→ What to work on:
1. Answer these questions about the email thread on pseudocode, one per line:
(a) Which web address does Doug give Nick as a starting point?
(b) What three things does Steve Smith say the choice to redo existing work is a mixture of?
(c) Whose published algorithms were about the only ones many trusted, according to Steve Smith?
2. Duplicate a section of the email thread on pseudocode, starting at the words "Because they are" and ending after "at our feet.".

→ Extract to read:
+++
But Doug: I don't want MY answer; I want YOUR answer.
Nick
Nicholas S. Thompson
Emeritus Professor of Psychology and Ethology,
Clark University ([email protected])
http://home.earthlink.net/~nickthompson/naturaldesigns/
----- Original Message -----
From: Douglas Roberts
To: [email protected];The Friday Morning Applied Complexity Coffee
Group
Sent: 7/13/2009 9:50:00 AM
Subject: Re: [FRIAM] Philosophy, Mathematics, and Science
Nick,
I like you. I really do. But you sometimes make me just want to scream.
If you want to know what pseudocode is, go to the web and find out! Here's a
starting point for you:
http://en.wikipedia.org/wiki/Pseudocode
Then, if you still *really* want to know what psuedocode is, write some. And
then pick a language and turn it into actual code. Then you will know what
psuedocode is.
--Doug
On Mon, Jul 13, 2009 at 9:28 AM, Nicholas Thompson <[email protected]>
wrote:
What is the relationship between pseudo-code and code.
Are actual codes "realizations" of pseudocodes?
Nick
Nicholas S. Thompson
Emeritus Professor of Psychology and Ethology,
Clark University ([email protected])
http://home.earthlink.net/~nickthompson/naturaldesigns/
----- Original Message -----
From: Steve Smith
To: The Friday Morning Applied Complexity Coffee Group
Sent: 7/13/2009 9:16:11 AM
Subject: Re: [FRIAM] Philosophy, Mathematics, and Science
Can be built upon in theory, but in practice they are with high probability
thrown away and rebuilt from scratch.
Because they are complex linguistic objects which, like philosophers'
arguments, are often harder to figure out than to do over from first principles.
-- rec --
Well said Roger. I think we have all had the experience of choosing to:
rederive an equation
redesign an algorithm
rewrite a piece of code
rehash a philosophical argument
when there was already a perfectly good (maybe)
equation/algorithm/program/argument layed at our feet.
For me, this is a mixture of:
Pride
Trust
Understanding
This was a major challenge to code re-use at one time... about the only
published Algorithms many of us trusted were those published in Knuth! And
even then, we had to rewrite the actual code in whatever context we were
operating in, and were generally proud to do it. But we couldn't help
noodling on the algorithms, trying to think of a new, more elegant, more
general, or more efficient way of solving the problem at hand.
Often, by the time one has worked through an algorithm forward to backward,
backward to forward, one might as well have designed it. The existing
algorithm provides a few important things, however:
Existence proof. We *know* there is at least one algorithm that achieves the
desired result.
+++
→ Material provided:
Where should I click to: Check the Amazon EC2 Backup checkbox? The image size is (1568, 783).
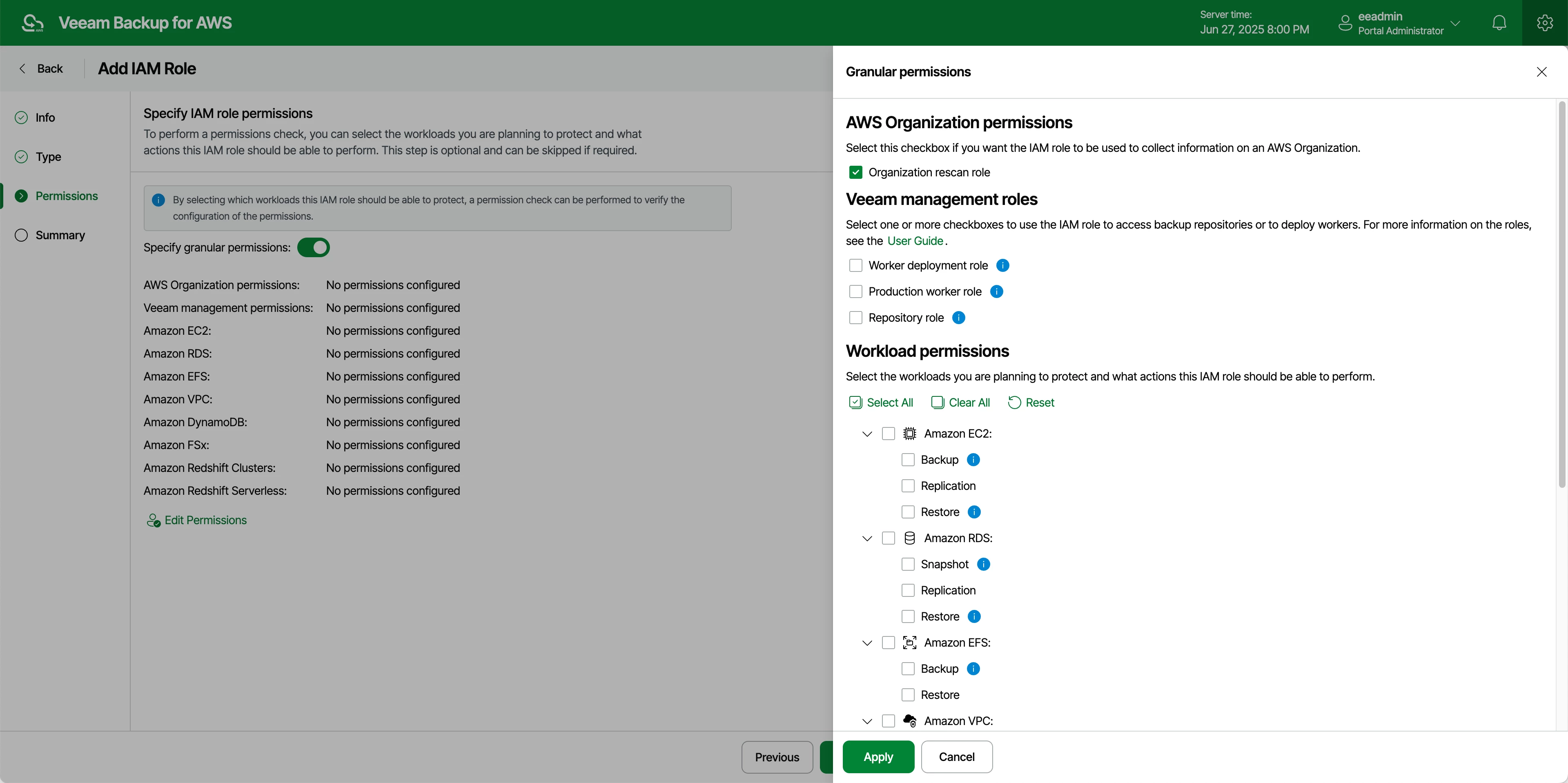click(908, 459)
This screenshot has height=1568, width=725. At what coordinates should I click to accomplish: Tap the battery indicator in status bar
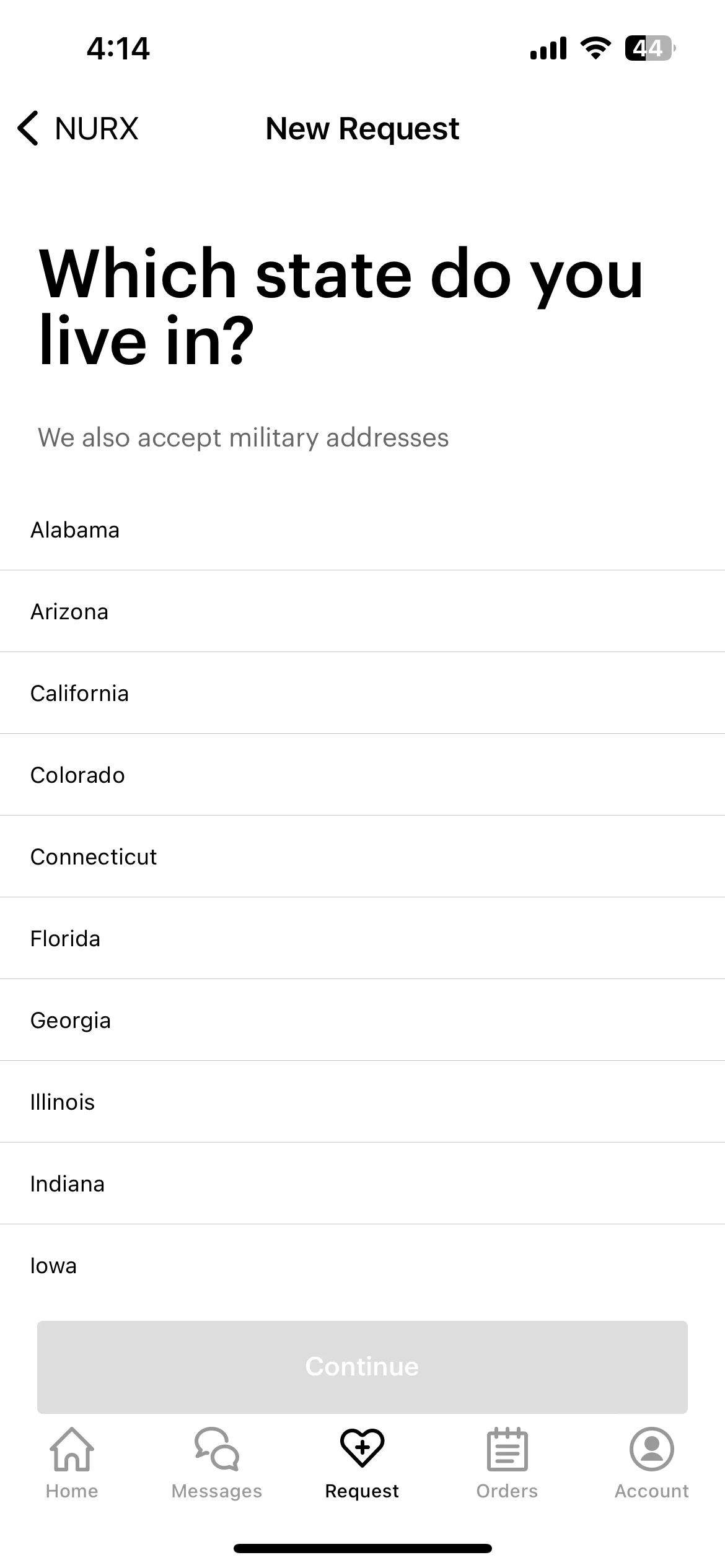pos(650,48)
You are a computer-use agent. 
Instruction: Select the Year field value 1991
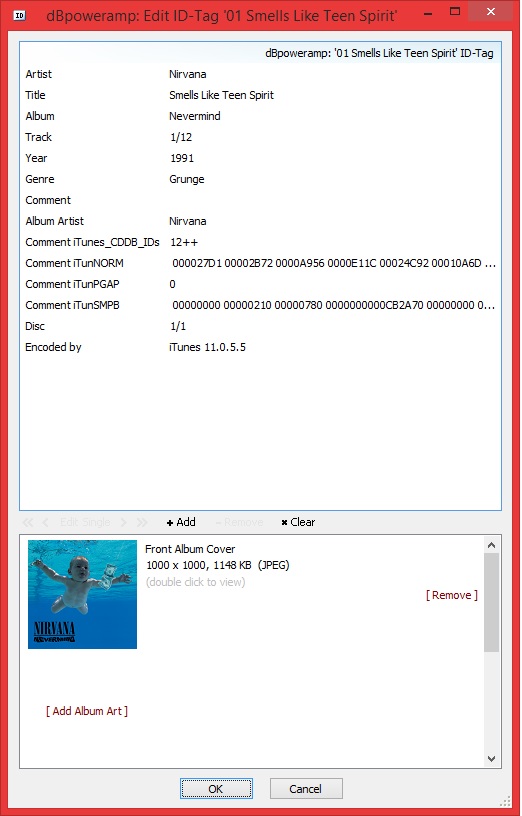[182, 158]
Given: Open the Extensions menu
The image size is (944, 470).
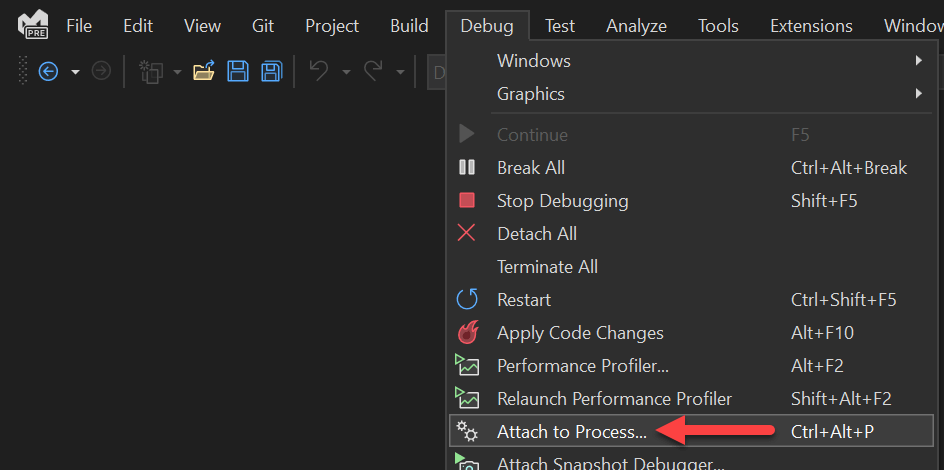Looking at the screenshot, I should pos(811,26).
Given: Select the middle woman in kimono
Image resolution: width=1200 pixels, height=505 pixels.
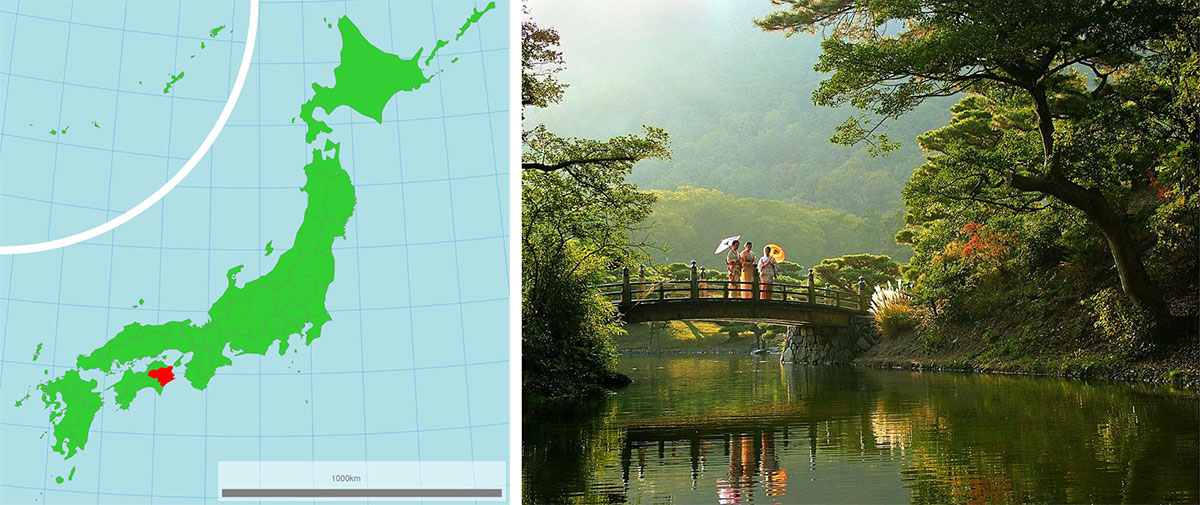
+++
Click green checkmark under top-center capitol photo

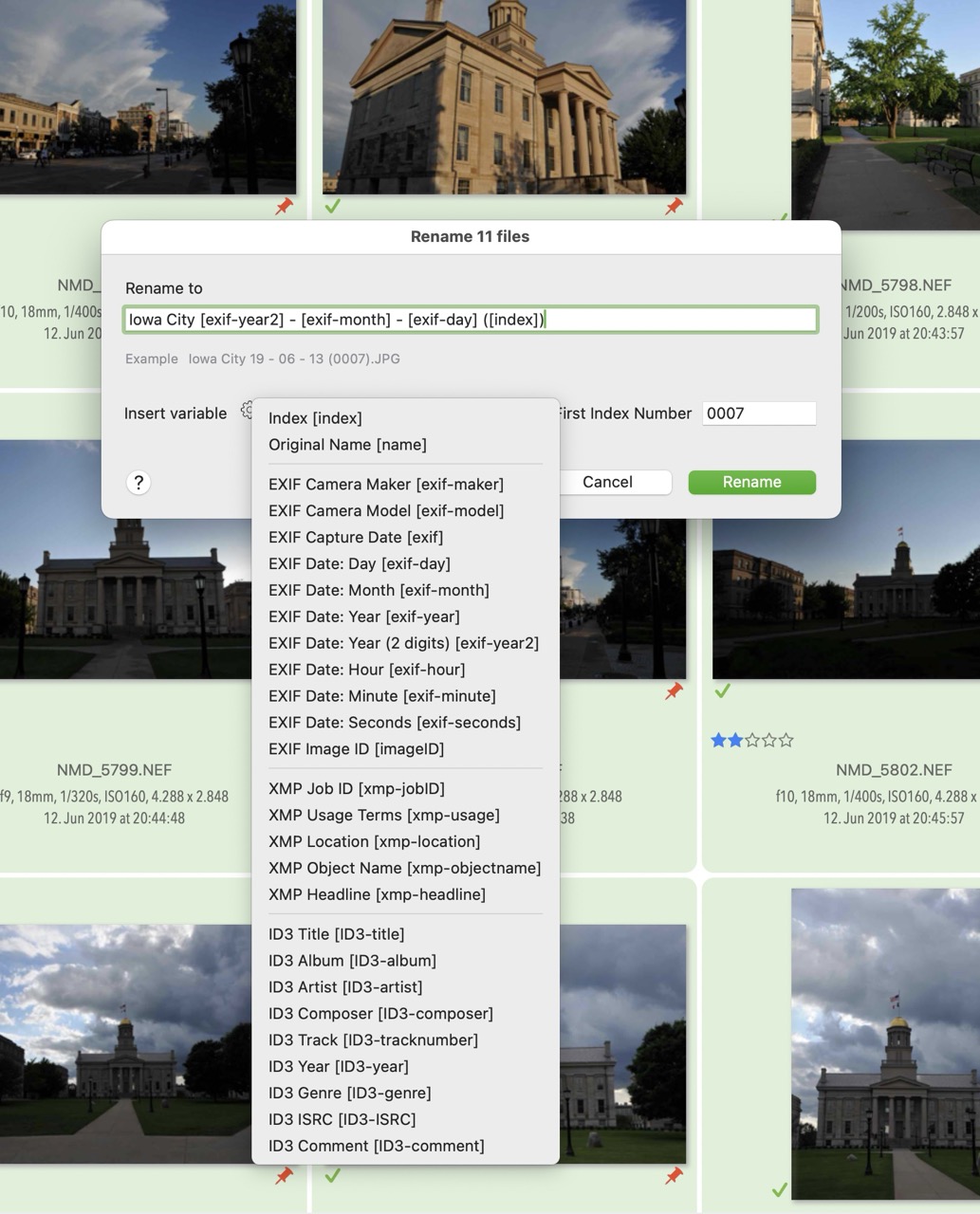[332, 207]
+++
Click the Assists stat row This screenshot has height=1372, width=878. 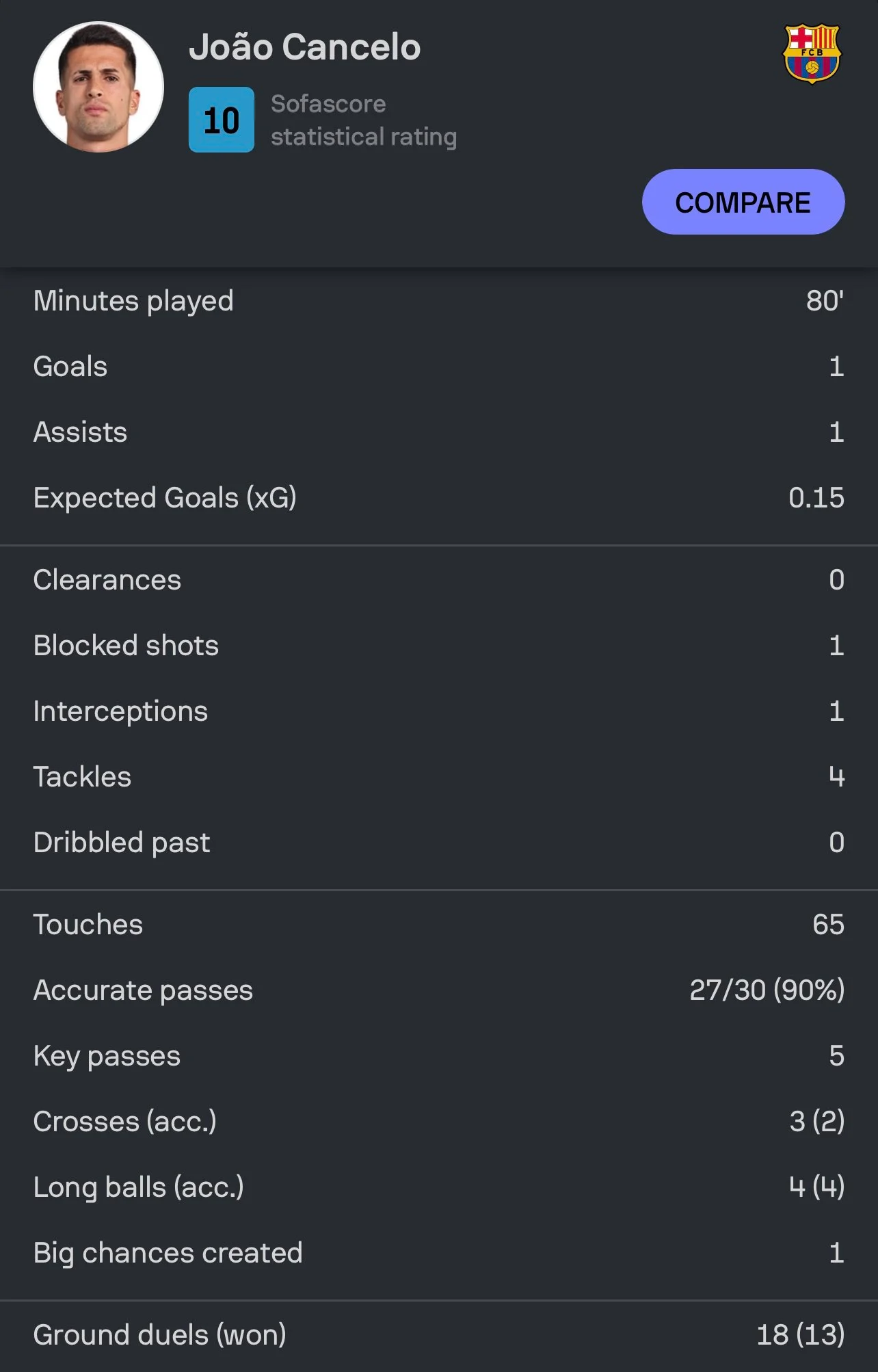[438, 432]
+++
→ Responses per task:
1.
(a) http://en.wikipedia.org/wiki/Pseudocode
(b) Pride, trust and understanding
(c) Knuth's

2.
Because they are complex linguistic objects which, like philosophers'
arguments, are often harder to figure out than to do over from first principles.
-- rec --
Well said Roger. I think we have all had the experience of choosing to:
rederive an equation
redesign an algorithm
rewrite a piece of code
rehash a philosophical argument
when there was already a perfectly good (maybe)
equation/algorithm/program/argument layed at our feet.